Pearson R vs R2: The Ultimate Correlation Showdown

Understanding the distinction between Pearson r and r2 is fundamental for anyone interpreting linear relationships in data. While both metrics originate from the same correlation coefficient, they serve different purposes and communicate different aspects of model performance. Confusing these values can lead to misinterpreting the strength of a relationship versus the amount of variance explained.

Pearson r: The Measure of Linear Association

Pearson r, often called the Pearson correlation coefficient, quantifies the strength and direction of a linear relationship between two continuous variables. Its value ranges from -1 to +1, where +1 indicates a perfect positive linear trend, -1 indicates a perfect negative linear trend, and 0 indicates no linear relationship. This metric is sensitive to the slope of the line, meaning it captures both how closely the points cluster around a line and whether the relationship is positive or negative. Unlike r2, Pearson r retains the sign, which provides critical information about the direction of the association between the independent and dependent variables.

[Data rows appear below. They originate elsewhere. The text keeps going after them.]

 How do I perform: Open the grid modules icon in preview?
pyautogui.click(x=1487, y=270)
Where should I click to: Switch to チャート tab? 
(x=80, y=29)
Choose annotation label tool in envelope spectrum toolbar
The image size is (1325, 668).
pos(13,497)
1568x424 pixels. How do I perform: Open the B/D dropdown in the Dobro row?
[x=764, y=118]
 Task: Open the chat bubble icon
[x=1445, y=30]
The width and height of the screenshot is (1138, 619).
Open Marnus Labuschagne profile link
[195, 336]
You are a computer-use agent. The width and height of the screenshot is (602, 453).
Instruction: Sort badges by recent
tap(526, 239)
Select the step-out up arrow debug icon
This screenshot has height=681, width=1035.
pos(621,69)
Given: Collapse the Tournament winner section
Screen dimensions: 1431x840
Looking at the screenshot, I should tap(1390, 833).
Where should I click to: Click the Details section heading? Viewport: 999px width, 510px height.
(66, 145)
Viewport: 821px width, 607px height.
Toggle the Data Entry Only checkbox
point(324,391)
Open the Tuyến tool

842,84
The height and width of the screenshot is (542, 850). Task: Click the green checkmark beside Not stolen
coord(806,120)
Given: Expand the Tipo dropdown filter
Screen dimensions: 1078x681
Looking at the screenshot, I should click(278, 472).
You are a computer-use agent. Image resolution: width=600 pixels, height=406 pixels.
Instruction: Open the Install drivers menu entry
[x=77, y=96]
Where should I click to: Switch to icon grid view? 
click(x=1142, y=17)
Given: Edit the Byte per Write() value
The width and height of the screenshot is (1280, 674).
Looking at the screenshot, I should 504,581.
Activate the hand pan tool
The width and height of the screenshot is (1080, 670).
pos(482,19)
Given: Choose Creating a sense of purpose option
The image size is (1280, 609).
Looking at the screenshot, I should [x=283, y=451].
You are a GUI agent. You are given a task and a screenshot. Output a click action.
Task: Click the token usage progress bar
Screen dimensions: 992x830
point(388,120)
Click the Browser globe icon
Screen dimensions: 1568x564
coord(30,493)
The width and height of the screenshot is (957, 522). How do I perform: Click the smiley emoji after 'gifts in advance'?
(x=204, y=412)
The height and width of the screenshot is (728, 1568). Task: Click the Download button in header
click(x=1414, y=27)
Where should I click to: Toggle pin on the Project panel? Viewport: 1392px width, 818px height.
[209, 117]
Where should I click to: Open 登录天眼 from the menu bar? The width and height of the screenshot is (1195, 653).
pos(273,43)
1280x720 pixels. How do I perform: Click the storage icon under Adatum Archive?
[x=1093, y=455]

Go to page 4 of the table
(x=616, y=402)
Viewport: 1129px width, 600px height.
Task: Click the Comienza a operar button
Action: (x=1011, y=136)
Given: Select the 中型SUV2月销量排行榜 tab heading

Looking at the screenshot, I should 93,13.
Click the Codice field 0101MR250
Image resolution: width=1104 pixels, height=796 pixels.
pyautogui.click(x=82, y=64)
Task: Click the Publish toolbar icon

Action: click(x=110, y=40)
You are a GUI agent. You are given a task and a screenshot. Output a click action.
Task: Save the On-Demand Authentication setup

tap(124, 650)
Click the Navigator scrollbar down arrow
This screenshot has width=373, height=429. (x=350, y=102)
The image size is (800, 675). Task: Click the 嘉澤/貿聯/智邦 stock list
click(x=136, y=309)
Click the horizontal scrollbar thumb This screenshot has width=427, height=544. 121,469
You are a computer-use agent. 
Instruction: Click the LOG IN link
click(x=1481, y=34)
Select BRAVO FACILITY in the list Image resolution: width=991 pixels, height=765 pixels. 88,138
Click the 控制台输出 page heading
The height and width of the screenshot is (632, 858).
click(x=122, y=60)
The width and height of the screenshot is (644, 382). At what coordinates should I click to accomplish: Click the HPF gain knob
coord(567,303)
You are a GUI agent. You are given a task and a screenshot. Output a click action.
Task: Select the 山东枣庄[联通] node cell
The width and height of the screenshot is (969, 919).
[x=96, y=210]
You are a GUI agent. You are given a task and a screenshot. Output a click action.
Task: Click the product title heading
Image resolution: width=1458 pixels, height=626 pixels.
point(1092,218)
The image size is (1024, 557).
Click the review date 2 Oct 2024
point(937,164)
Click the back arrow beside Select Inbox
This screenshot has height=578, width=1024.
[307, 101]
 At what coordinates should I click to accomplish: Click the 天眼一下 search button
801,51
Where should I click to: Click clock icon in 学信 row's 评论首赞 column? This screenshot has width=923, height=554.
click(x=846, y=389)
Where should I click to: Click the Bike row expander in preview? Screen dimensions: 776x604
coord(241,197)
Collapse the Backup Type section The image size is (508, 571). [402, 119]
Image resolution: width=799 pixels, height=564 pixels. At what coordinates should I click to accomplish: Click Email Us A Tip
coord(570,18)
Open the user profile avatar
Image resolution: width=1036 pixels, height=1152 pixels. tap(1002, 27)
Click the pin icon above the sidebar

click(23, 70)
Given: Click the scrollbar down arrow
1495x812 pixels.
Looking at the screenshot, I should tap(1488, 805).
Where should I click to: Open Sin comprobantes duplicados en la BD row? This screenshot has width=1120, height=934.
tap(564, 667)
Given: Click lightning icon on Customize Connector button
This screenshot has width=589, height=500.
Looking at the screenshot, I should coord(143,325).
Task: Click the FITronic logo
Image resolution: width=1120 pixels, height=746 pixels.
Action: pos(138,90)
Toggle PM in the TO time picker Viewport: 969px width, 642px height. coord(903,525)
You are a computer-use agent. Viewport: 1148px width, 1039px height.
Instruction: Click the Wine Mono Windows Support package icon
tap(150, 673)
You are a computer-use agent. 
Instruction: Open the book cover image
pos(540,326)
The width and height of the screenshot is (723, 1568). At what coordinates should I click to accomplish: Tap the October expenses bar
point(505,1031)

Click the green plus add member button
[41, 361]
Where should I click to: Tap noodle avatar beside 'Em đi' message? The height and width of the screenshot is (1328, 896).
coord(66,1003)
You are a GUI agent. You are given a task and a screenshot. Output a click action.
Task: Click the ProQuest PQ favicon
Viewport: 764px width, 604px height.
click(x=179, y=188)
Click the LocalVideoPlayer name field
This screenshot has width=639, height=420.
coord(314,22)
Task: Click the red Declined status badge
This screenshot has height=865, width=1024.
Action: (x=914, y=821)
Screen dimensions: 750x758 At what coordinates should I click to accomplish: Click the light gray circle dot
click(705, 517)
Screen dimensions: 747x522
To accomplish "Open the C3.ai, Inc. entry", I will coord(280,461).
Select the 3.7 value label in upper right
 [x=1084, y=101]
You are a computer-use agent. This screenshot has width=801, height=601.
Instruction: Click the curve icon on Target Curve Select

The Squared Relationship: What r2 Represents

R-squared (r2) is the coefficient of determination, derived by squaring the Pearson r value. By squaring the correlation coefficient, r2 eliminates the negative sign and expresses the result as a proportion, typically ranging from 0 to 1. This value represents the percentage of variance in the dependent variable that is predictable from the independent variable. For example, an r2 of 0.85 indicates that 85% of the variability in the outcome can be explained by the model. While r describes the tightness of the clustering, r2 describes the goodness of fit in terms of explained variation.

Direction vs. Magnitude of Fit

The primary conceptual difference lies in the information they convey. Pearson r answers the question: "How closely do the points follow a line, and in what direction?" It is a direct measure of association. R2, conversely, answers: "What proportion of the total variation in the outcome is accounted for by the model?" It is a measure of explanatory power. A high r2 without a significant r might be mathematically impossible, but a high r with a low r2 can occur in cases where the slope is steep but the data points are widely scattered around the line, though this scenario is rare in strict linear contexts.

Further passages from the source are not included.